I don’t mean to drone on about the old man’s obsession with ‘my spending’, but it became blatantly apparent to me this week that he has a problem. With my problem. I could justify it as yet another symptom of middle-aged, spousal intolerance, but simply put, there really is nothing attractive about a tightarse, so I have decided that he needs help.
Often with these mental health issues, there is an underlying problem that causes under-stimulation of certain processes in the brain. But fortunately, the brain can to be re-trained, through learned behaviour. I am hoping that eventually the old man will develop a kind of immunity to the negative feelings he obviously experiences around my shopping habits so that the physical reflux reaction he seems to get when he spots my expenditure on his precious housekeeping spreadsheet, will ultimately stop.
An analogy can be drawn here with vaccines created for children’s ailments, such as chicken pox, whereby a strain of the diseased cells is injected into the child’s body to build immunity against the disease. By exposing the old man directly to to some self-imposed acts of ‘over-spending’, those naughty, begrudging feelings of his, will be int theory be replaced by goodwill.
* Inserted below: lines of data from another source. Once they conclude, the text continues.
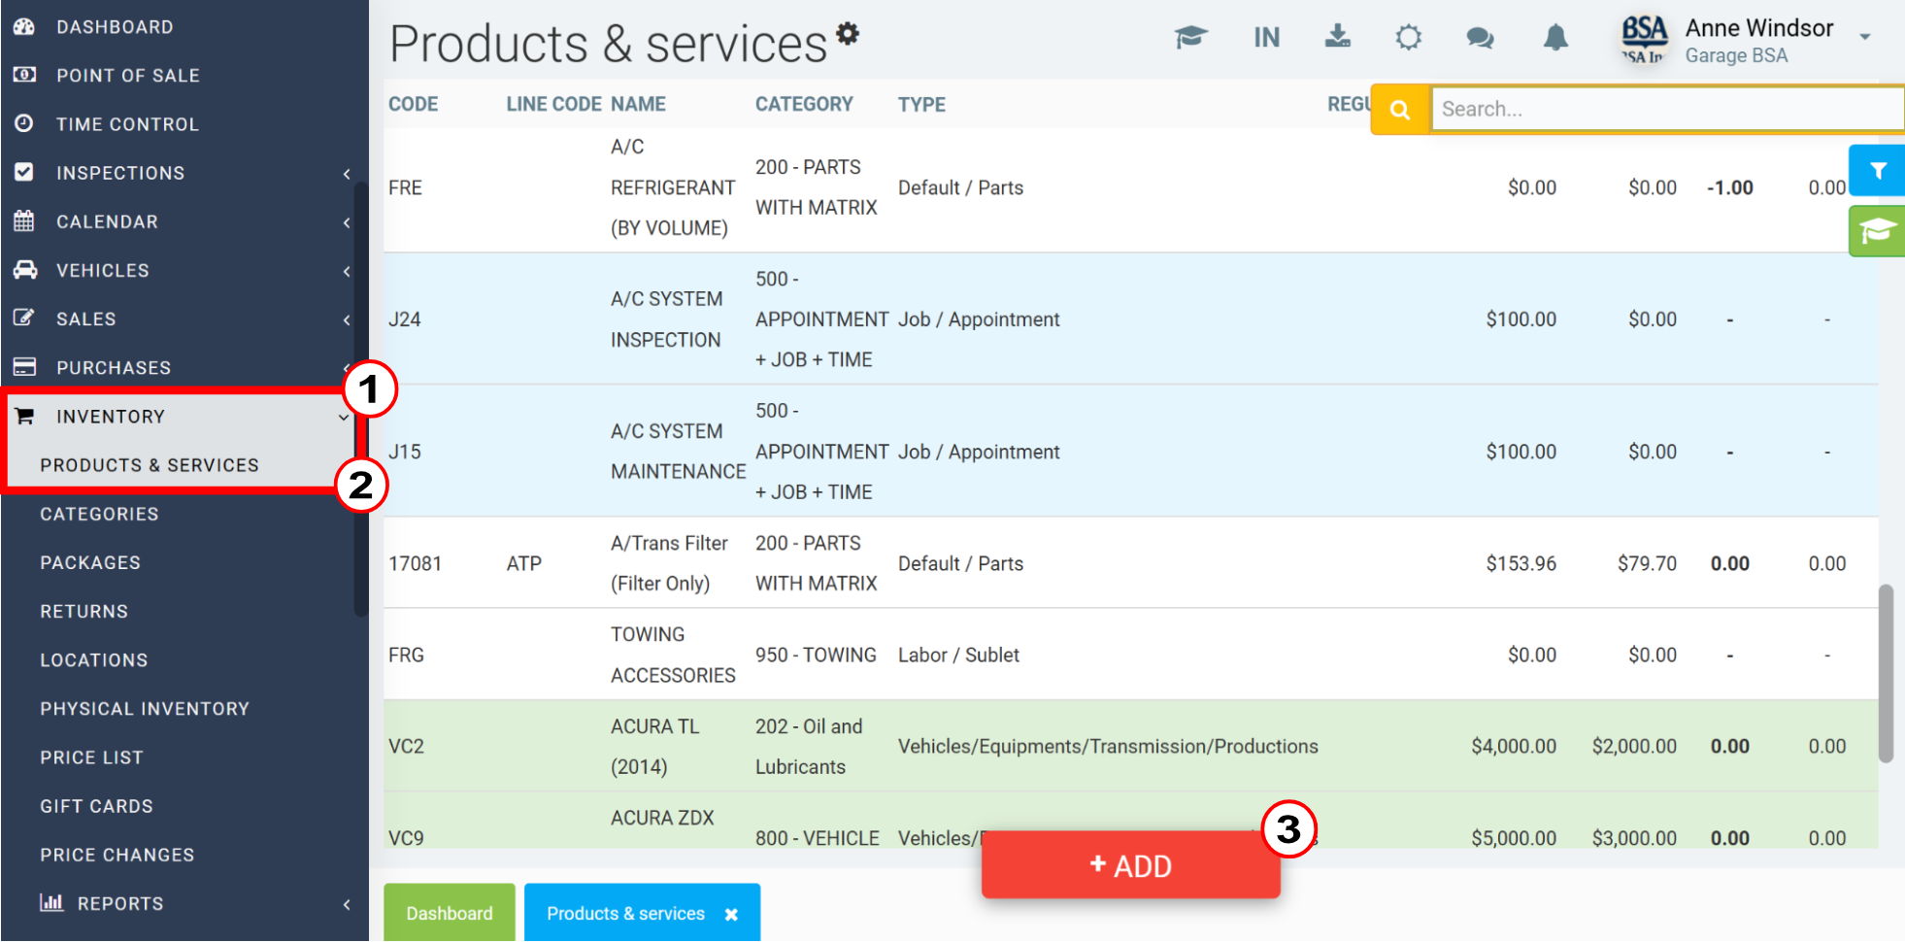This screenshot has width=1905, height=942.
Task: Click into the Search input field
Action: (1667, 110)
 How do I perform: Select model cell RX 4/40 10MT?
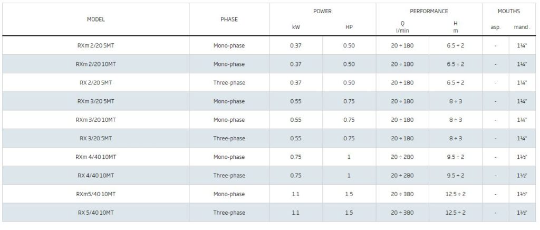[x=96, y=176]
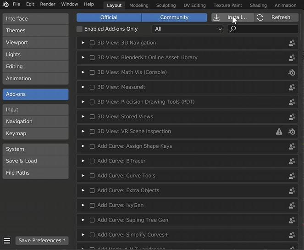
Task: Click the Install... button
Action: (233, 17)
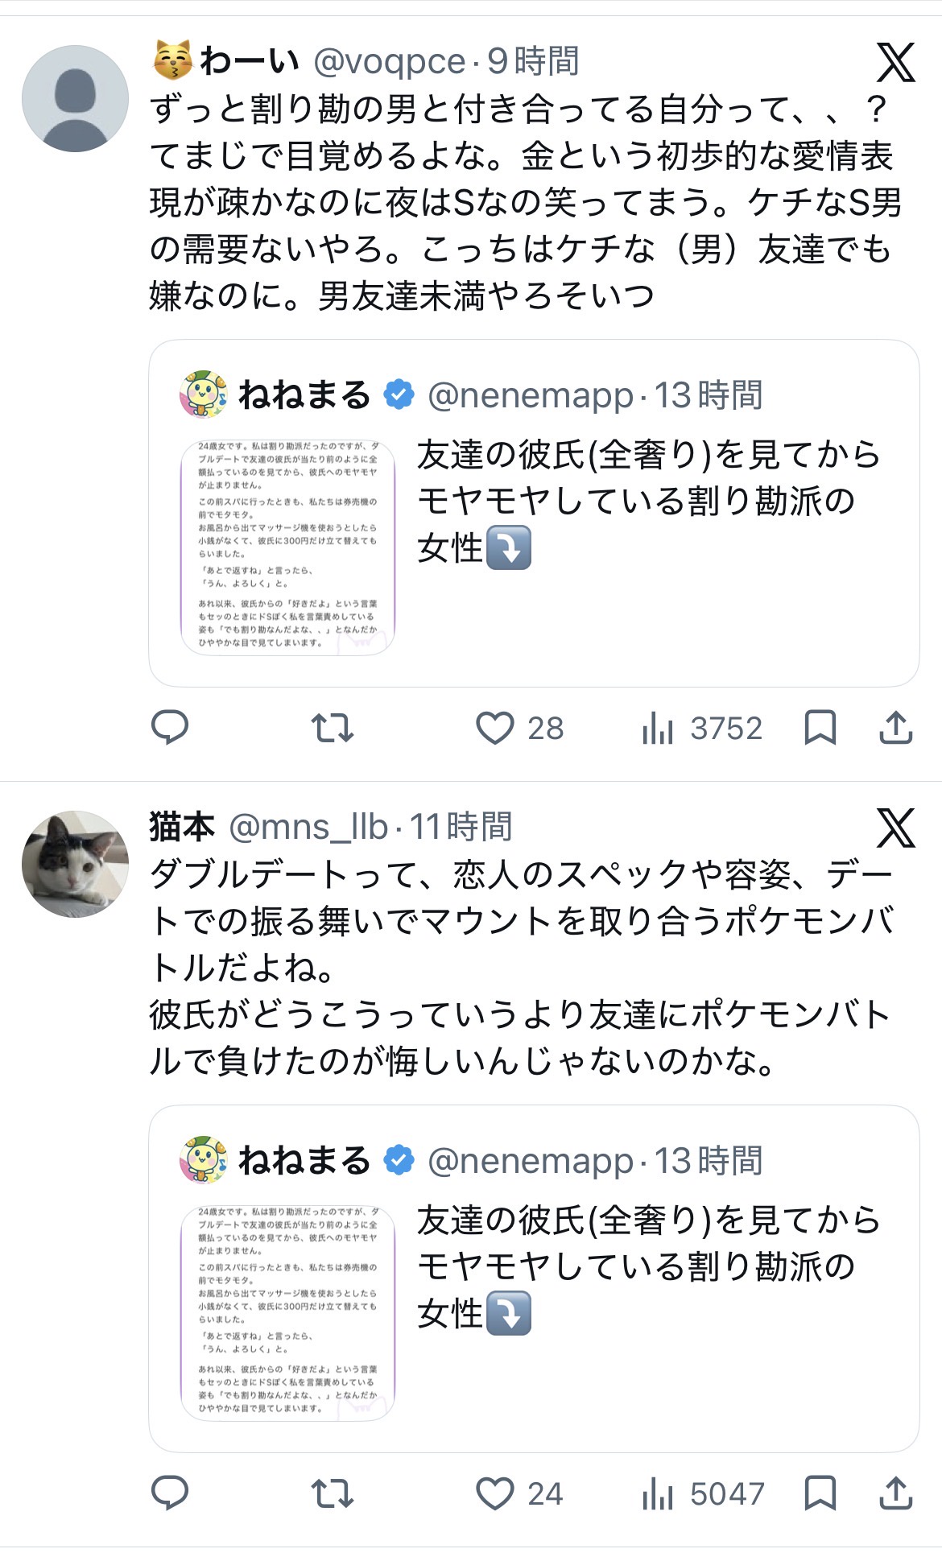Repost the わーい tweet
This screenshot has height=1557, width=942.
point(333,728)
The HSC Queen teen has been helping me in my search to find the best treatment solution for the old man. As much as we both would like a quick fix, we have decided to begin with a less invasive course of treatment, initially, as it has become increasingly more apparent just this week how serious his issues are becoming. When he suggested the other day, (tutting and shaking his head in that ‘disappointed Victorian father role that he does so well), adding a new column to his spreadsheet for the increasing number of medical bills the rest of the family is incurring, I reached my tipping point .
From that moment, we began our ‘meaness to niceness’ campaign in earnest.
The HSC Queen teen and I had been begging permission, recently, to be allowed to take a mini-break in Noosa to celebrate the end of her exams in November. I see it as a kind of alternative Schoolies, (she obviously doesn’t). We felt it was a justified break. The old man and the ADHDer recently returned from a ‘bonding’ 5 day skiing holiday (where no expense was spared), so I assumed that if we kept our little break budget-conscious, we’d get it through ‘finance’.
Apparently, HIS trip was a ‘parenting mini-break’, a duty-call, organized to give ME a break.
Every time our break was suggested, a low-level grouchy growling ensued from either the old man or the dog, I’m not sure which.
But for the sake of his recovery, we decided to ignore his ridiculous reasoning for us not to have some fun, (because we know that in situations regarding money, he often just needs a ‘stewing period’, a time to calculate and pontificate). And if you unleash the Mastercard at that point, while he’s in mid-stew zone, it’s probably your best chance.
So we did.
I admit to feeling a twinge of remorse as I finally hit the Virgin ‘pay’ button, but reassured myself that I was doing it to help the old man and I had, after all, saved him money by only taking hand luggage, (and shoes alone for four nights weigh 7kilos).
But it’s simply just not in his nature to let it go, to enjoy ‘giving’. The money has gone from OUR bank account, the deed is done, the HSC Queen and I are going to Noosa, but like some evil bald Chucky doll he just can’t give it up, can’t let us savour the moment.
‘I still can’t quite believe that you two are going to Noosa,’ he has begrudgingly whined several times at the dinner table, with that look of incredulity and hurt on his face; the look of a man betrayed and defeated.